## Task to carry out
Quote the lines below exactly, from the one that holds "[Toggle navigation] (354, 17)" through the final line of the records, and only those.

## Data extract

========================

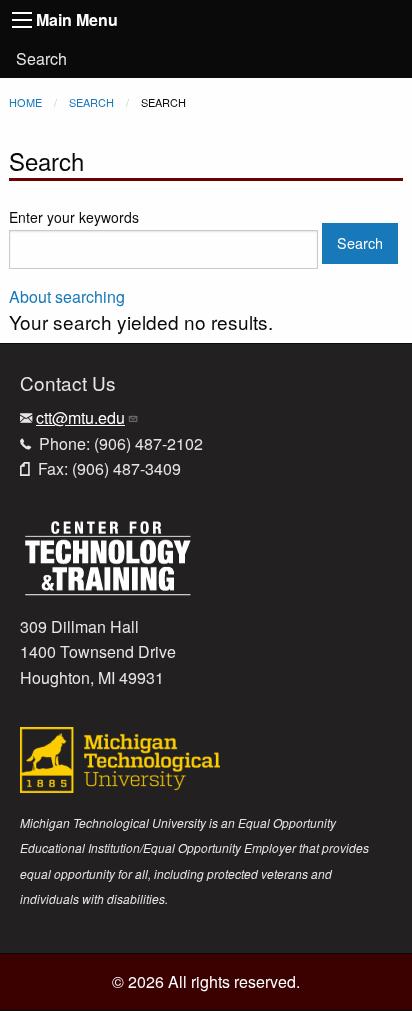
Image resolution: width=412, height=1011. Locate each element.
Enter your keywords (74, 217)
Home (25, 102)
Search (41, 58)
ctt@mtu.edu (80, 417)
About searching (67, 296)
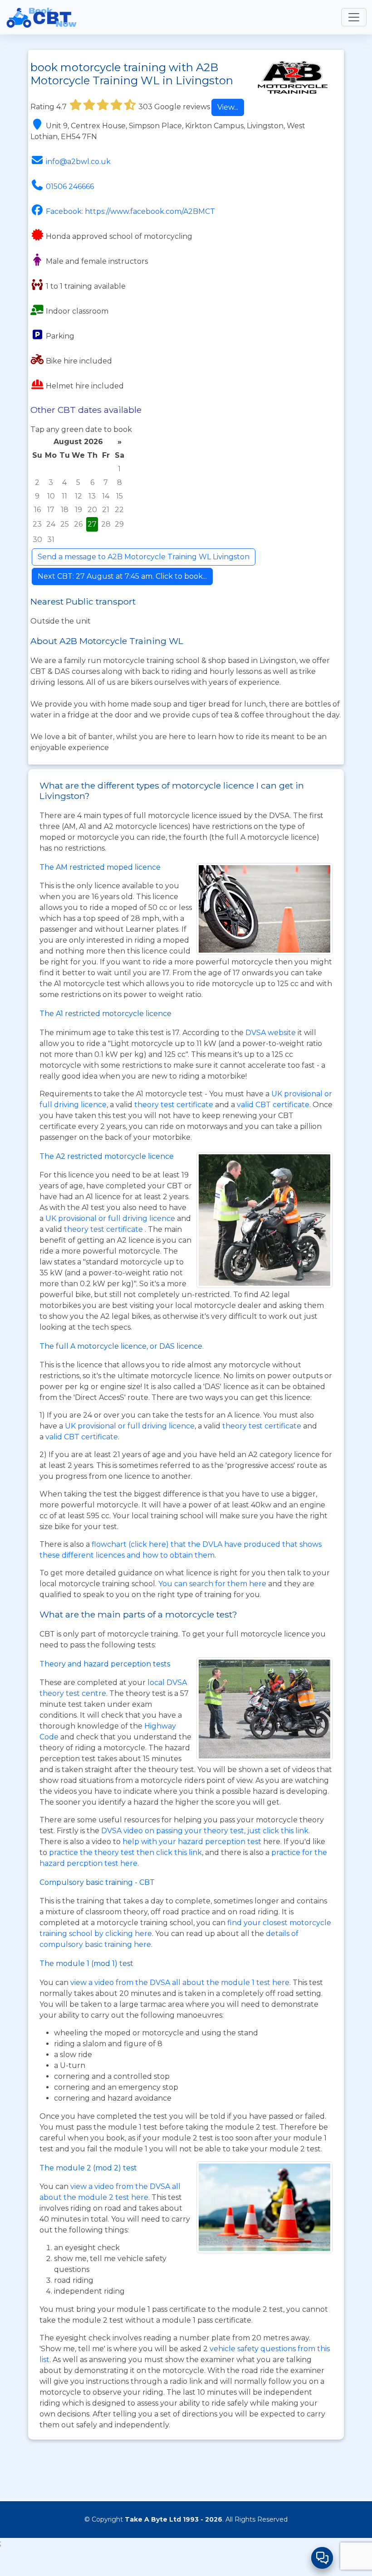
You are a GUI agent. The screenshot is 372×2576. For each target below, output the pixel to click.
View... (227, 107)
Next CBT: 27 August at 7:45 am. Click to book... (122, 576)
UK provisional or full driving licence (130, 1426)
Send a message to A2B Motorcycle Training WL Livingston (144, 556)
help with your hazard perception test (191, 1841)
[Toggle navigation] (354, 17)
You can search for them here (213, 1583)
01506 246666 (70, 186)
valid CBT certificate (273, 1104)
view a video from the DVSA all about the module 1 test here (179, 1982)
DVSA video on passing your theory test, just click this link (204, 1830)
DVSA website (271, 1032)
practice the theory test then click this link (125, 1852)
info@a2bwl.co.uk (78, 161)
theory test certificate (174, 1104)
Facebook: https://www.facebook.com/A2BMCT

========================

## Response
[Toggle navigation] (354, 17)
You can search for them here (213, 1583)
01506 246666 (70, 186)
valid CBT certificate (273, 1104)
view a video from the DVSA all about the module 1 test here (179, 1982)
DVSA video on passing your theory test, just click this link (204, 1830)
DVSA website (271, 1032)
practice the theory test then click this link (125, 1852)
info@a2bwl.co.uk (78, 161)
theory test certificate (174, 1104)
Facebook: https://www.facebook.com/A2BMCT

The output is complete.